What a lovely thread!
My maternal grandmother died when my Mum was 5, and her father died while she was pregnant with my older brother, so we only had one set of grandparents, from Welsh mining stock. They lived a 2-hour drive away, and we went there every month or so, always on a Sunday. For most of my childhood (3-11) we lived abroad, so didn’t see them unless we came back to the UK on leave. They never left the UK, however much we begged them to come and visit us across the world.
Their rented terraced house had a long front garden full of flowers, my Nana and Pop never had a car but I expect that garden is a concrete drive now. The (again quite long) back garden was filled with home-grown fruit and veg.
They had a dirty white cat called Snoopy, but he tended to disappear when we arrived. The stairs were long and steep, and their double bed seemed extraordinarily high to me - which I liked, as my favourite story was The Princess and the Pea.
The house always smelled of boiled cabbage as that’s what we always had with our well-done roast beef Sunday dinner. (We then went to my aunt’s for tea, about an hour later, tabled piled high with cold meats and salad, sausage rolls, crisps, cakes galore, all the best food.) Nana ate so slowly, partly because she never stopped talking, we’d sit there for an hour waiting for her to be ready to dish up the apple pie for pudding.

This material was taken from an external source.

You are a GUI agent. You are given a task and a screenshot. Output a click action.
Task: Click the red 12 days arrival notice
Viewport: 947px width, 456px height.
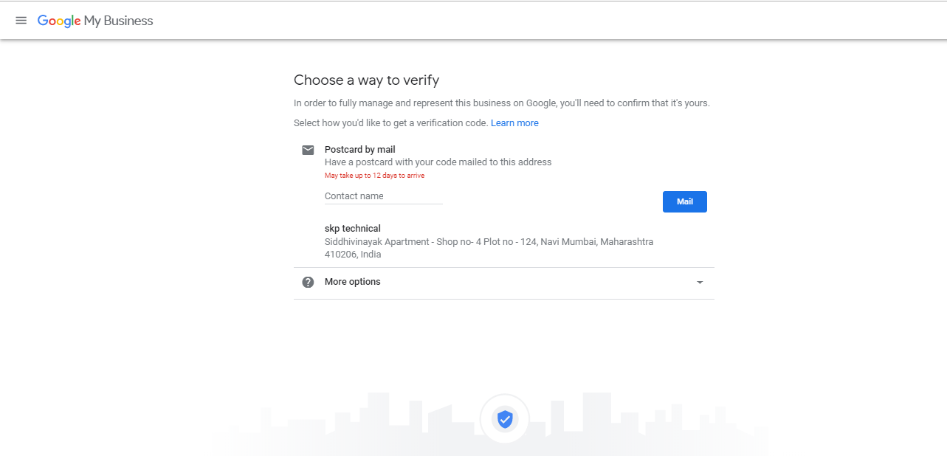pyautogui.click(x=374, y=176)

I loved Pop but Nana disapproved of my Irish mother, so I never really liked her much. Dad was her favourite child and no woman would have ever been good enough for him. I was just a kid but absorbed this, it was very apparent. She was very Welsh, fiercely so, and was constantly telling my Dad how much he looked liked Gareth Edwards or Richard Burton or any other high profile Welshman. (He didn’t.)